• [Stored records]
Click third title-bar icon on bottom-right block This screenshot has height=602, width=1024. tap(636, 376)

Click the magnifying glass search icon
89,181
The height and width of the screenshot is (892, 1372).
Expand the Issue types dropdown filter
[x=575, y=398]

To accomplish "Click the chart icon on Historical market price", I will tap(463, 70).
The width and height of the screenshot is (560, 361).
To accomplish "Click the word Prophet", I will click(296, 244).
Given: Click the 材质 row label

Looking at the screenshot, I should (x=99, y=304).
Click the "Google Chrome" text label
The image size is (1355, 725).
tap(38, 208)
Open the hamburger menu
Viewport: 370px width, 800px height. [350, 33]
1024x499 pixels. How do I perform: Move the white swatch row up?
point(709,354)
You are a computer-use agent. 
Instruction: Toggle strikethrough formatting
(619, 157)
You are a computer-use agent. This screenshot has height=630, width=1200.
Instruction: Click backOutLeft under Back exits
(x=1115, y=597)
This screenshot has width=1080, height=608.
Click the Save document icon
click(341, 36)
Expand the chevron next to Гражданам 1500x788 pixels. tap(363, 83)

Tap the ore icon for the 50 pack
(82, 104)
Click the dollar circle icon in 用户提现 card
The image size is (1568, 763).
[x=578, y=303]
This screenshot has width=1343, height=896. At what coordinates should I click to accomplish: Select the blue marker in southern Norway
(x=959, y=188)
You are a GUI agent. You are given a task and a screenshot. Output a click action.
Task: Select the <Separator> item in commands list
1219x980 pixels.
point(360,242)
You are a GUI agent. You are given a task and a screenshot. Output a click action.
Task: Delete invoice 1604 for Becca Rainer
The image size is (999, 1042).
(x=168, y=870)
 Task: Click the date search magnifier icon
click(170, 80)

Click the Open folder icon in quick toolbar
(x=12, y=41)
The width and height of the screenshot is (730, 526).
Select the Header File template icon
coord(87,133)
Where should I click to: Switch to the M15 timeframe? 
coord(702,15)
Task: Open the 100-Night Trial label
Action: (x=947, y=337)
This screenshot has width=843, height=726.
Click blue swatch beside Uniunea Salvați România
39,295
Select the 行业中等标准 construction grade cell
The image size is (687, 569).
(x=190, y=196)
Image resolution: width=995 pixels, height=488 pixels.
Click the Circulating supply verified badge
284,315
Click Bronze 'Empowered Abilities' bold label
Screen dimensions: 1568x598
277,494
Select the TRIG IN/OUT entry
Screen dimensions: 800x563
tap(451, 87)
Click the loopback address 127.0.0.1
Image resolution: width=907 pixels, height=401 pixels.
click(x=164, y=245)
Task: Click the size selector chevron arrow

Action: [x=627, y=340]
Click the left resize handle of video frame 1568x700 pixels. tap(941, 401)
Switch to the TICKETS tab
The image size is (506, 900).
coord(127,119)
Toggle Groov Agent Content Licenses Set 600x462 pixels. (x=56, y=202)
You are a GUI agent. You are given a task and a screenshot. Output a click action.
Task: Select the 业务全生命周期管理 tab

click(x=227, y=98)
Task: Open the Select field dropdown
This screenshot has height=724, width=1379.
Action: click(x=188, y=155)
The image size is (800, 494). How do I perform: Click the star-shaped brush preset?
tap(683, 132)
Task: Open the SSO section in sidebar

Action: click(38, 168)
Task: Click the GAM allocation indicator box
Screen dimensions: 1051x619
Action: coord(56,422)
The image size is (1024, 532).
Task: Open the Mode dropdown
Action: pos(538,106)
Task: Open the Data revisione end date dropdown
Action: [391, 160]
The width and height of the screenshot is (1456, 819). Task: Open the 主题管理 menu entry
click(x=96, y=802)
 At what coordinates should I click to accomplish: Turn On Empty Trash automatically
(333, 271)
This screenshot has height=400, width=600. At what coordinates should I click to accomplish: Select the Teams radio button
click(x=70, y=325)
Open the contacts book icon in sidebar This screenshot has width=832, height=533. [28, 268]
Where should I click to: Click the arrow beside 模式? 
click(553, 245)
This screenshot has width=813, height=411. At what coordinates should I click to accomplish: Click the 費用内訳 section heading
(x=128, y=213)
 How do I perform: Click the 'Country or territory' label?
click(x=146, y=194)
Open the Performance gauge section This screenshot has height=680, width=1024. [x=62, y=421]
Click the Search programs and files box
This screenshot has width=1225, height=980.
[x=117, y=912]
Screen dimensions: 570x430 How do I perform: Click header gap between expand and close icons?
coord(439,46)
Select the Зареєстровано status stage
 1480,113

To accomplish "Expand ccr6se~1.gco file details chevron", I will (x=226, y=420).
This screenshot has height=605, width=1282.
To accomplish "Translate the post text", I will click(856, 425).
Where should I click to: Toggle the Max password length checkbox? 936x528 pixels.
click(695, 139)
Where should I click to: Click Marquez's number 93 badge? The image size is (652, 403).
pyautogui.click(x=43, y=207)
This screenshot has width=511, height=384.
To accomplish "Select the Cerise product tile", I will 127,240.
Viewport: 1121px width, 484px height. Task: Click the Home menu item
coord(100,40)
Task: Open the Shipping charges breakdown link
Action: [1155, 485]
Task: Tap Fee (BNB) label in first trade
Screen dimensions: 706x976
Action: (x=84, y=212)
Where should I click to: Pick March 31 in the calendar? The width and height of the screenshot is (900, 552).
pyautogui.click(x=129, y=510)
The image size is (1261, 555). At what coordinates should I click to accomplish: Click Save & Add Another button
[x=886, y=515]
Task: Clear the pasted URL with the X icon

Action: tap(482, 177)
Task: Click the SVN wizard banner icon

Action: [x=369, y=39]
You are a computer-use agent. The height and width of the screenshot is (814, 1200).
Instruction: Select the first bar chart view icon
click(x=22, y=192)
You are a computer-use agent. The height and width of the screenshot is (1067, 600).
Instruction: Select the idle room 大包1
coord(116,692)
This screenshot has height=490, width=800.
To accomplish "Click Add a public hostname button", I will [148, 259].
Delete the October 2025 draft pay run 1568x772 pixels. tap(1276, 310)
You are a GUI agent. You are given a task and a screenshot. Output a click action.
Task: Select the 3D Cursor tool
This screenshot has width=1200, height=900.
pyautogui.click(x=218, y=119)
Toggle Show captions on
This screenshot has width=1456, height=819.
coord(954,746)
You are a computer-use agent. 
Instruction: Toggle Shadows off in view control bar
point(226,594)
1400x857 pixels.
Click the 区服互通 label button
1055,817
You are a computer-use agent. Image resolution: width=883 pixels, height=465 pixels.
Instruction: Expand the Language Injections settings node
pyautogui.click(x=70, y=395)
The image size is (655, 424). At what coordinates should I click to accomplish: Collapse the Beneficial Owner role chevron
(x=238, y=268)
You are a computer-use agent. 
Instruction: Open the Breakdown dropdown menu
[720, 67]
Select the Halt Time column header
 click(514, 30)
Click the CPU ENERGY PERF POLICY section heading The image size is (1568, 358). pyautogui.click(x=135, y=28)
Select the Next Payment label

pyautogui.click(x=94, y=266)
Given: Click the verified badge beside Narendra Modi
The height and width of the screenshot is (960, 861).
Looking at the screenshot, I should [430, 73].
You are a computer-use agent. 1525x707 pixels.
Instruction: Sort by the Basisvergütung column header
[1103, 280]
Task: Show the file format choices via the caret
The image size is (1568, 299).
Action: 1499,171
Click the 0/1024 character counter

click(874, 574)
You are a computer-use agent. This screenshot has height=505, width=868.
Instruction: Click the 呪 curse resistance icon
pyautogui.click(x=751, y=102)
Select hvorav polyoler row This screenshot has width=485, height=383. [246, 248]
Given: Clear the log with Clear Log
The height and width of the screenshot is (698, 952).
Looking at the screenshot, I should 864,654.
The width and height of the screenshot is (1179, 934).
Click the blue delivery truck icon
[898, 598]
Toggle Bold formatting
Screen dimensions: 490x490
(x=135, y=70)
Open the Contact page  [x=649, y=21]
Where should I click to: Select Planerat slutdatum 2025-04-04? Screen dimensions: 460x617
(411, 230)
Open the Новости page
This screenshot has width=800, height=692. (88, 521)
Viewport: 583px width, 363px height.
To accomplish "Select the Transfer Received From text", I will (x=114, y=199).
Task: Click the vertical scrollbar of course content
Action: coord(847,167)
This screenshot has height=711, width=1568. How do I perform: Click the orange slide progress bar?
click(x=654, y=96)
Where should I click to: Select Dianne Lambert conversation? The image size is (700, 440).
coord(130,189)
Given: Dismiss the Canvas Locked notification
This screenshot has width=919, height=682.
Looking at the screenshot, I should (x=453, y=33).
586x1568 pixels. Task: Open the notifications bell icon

• [Task item] Your answer must be a single number: the count of lines in the data that contain the string "computer".

• [Task answer] 9